Data quality control procedures, 15 August 2021

GISAID EpiCoV™ data quality control procedures and B.1.621 (Mu) monitoring

In late July 2021, GISAID confirmed with public health authorities its procedures for the quality control of gaps in genomic sequences that cause frameshifts and other genomic changes. Social media discussions mistakenly suggested B.1.621 (Mu) genome sequences could have been kept from release due to a 4nt deletion in ORF3A that results in a premature stop codon.

Insertions and deletions in genome sequences may result in frameshifts, which in turn can result in truncated non-functional proteins that are normally selected against during natural selection and hence more likely a technical error of genome sequencing techniques. To account for different scenarios, when frameshifts are detected, GISAID protocols call for curators to confirm with data submitters that the observations made are correct and not resulting from bioinformatics errors. As a result of GISAID’s confirmation procedures, countless errors are detected that would otherwise be introduced in the EpiCoV™ database.

With at least 18-months of evolution, some of these viral sequence changes begin to occur naturally. Several of these changes have already been confirmed by submitters.
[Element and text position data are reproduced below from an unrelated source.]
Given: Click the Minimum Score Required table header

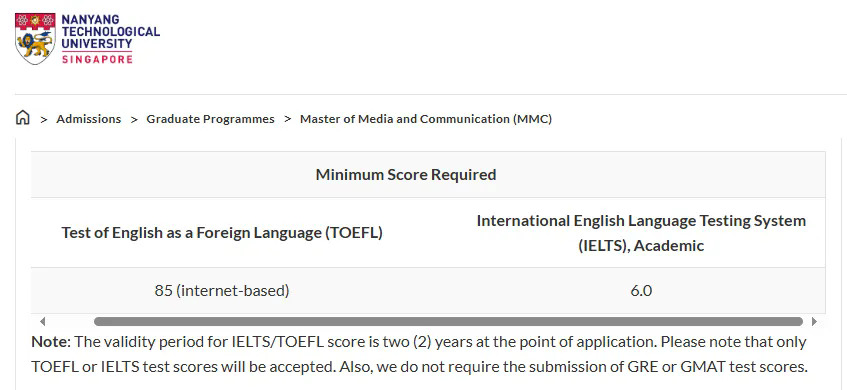Looking at the screenshot, I should [x=406, y=174].
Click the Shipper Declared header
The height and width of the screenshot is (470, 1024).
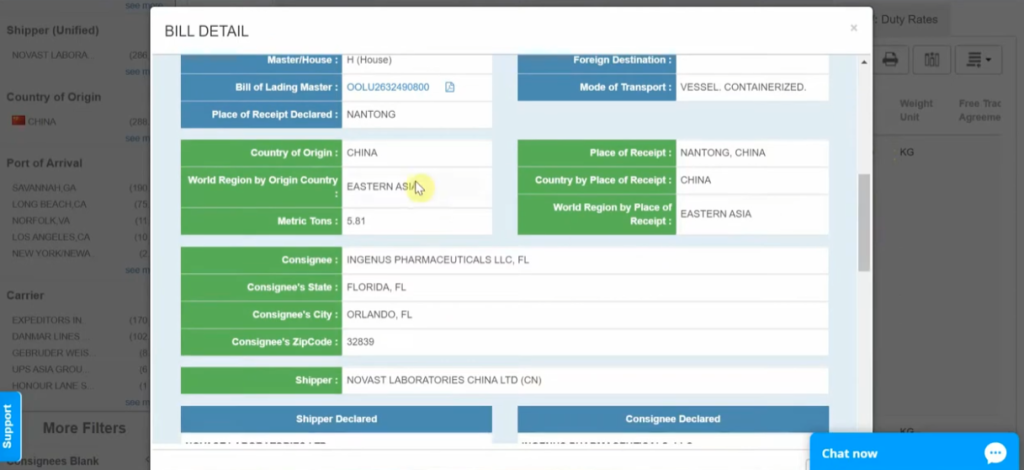click(x=336, y=418)
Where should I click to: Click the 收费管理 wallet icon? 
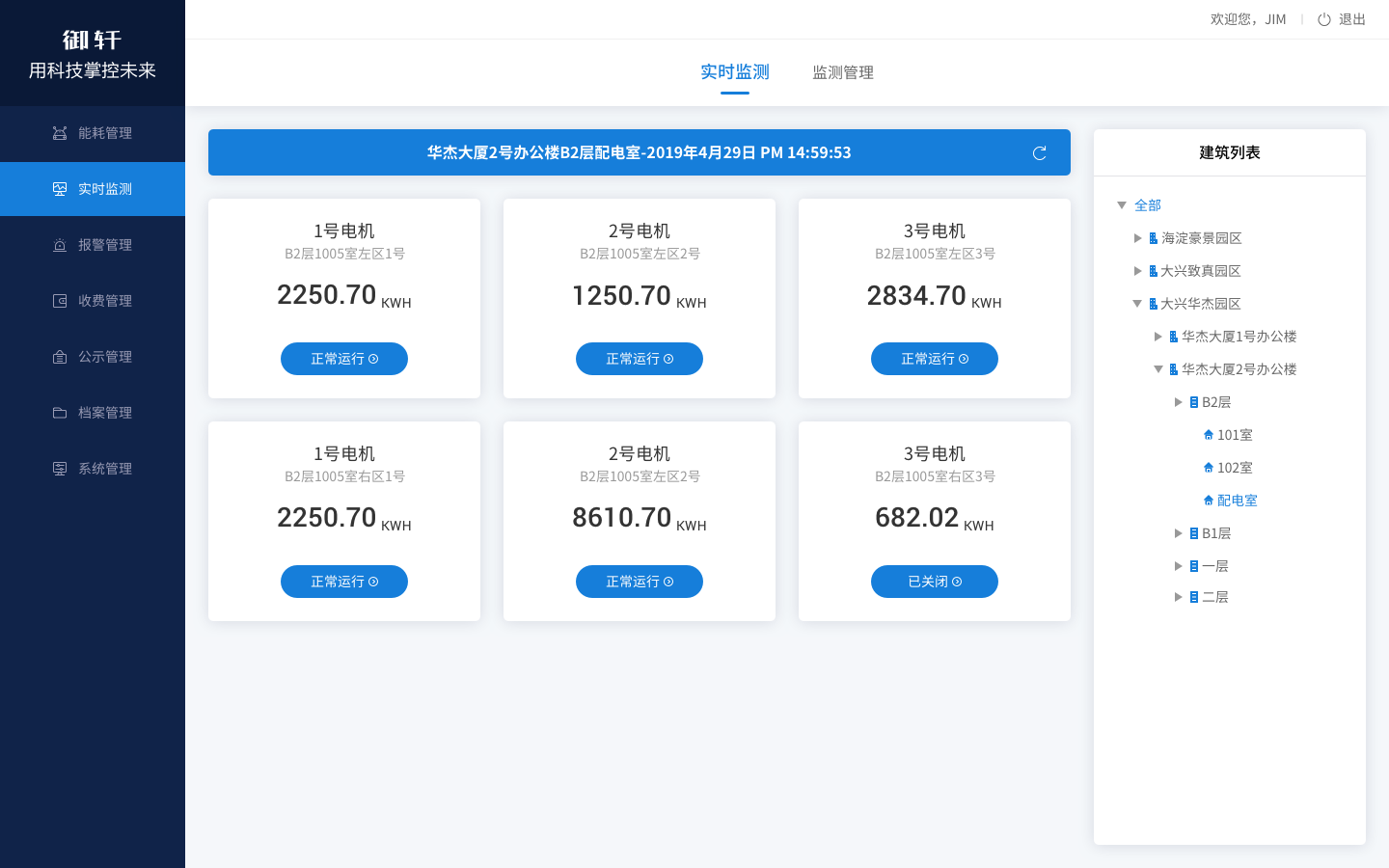(60, 301)
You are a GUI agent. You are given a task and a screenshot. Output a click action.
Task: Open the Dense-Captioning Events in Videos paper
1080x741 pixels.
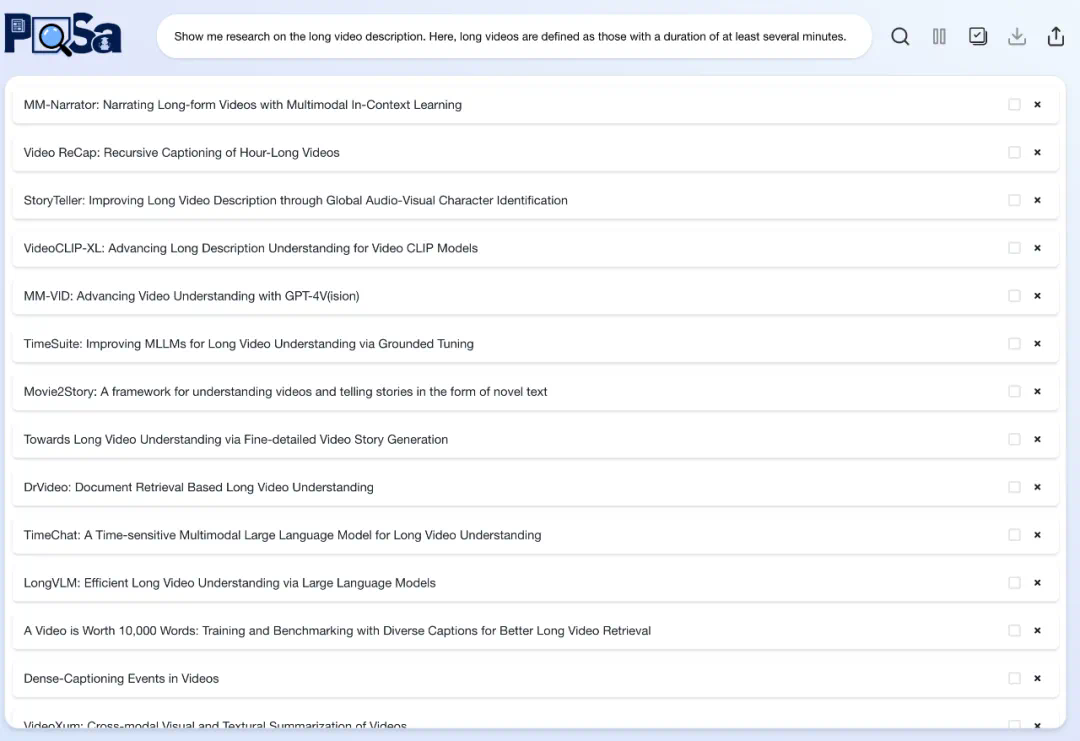[121, 679]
By mid-August 2021, over 100,000 frameshifts have been confirmed and are noted in the data records, the earliest of which was detected and confirmed in April 2020 (EPI_ISL_419444). Many advanced sequencing laboratories, in particular those generating high volumes of data (e.g. COG-UK), have already tuned their bioinformatics pipelines to detect insertions and deletions more reliably, while others are building capacity in this area. Since late 2020, these changes passing their pipelines are directly accepted in GISAID’s EpiCoV™ curation workflow.

Consequently, the vast majority of sequences with credible changes are made available in the EpiCoV™ database without the need for additional confirmation by submitters. Social media discussions suggesting that B.1.621 (Mu) genome sequences with any such changes would remain undetected, or would delay their release were unwarranted. 

GISAID data curation protocols do not permit the rejection of sequences. GISAID’s inclusion criteria only call for genome sequences to have a length over 100 nucleotides; and less than 50% stretches of Ns.

For those submission where frameshifts cannot be confirmed by the submitter, the genome sequences are tagged with the comment “frameshift not confirmed”.

By mid-August, the relative frequency of B.1.621 (Mu) cases observed remained low (Fig. 1) when compared to other variants of hCoV-19. For example, the variant detected with highest frequency during the same time period was the B.1.617.2/AY.* (Delta) variant with 60-fold higher submissions.

Figure 1.  B.1.621 (Mu) submissions in EpiCoV™ between 30 July and 14 August 2021  

The small fraction of entries released with frameshift mutations continued stable over the same time period (Fig. 2), indicating that GISAID’s frameshift handling protocols did not affect the availability of B.1.621 (Mu) genomes in EpiCoV™. 

Figure 2.  Stable release pattern of entries with frameshifts normalized with respect to entries without frameshifts 


The GISAID Emerging Variants tracker was deployed in February 2021, and enables automated monitoring and ranking of new combinations of relevant spike protein changes in EpiCoV™ that may become variants of interest (VOI) or variants of concern (VOC) in the future.  B.1.621 appeared ranked in the top 5 variants in the Emerging Variants tracker (Fig. 3) as early as June 2021.

Figure 3.  EpiCoV™ Emerging Variants tracking for hCoV-19 genomes with collection date in June 2021

GISAID data and tools thus enable public health authorities such as the World Health Organization and other partners to monitor and respond to viral genomic changes in a timely manner based on scientific evidence.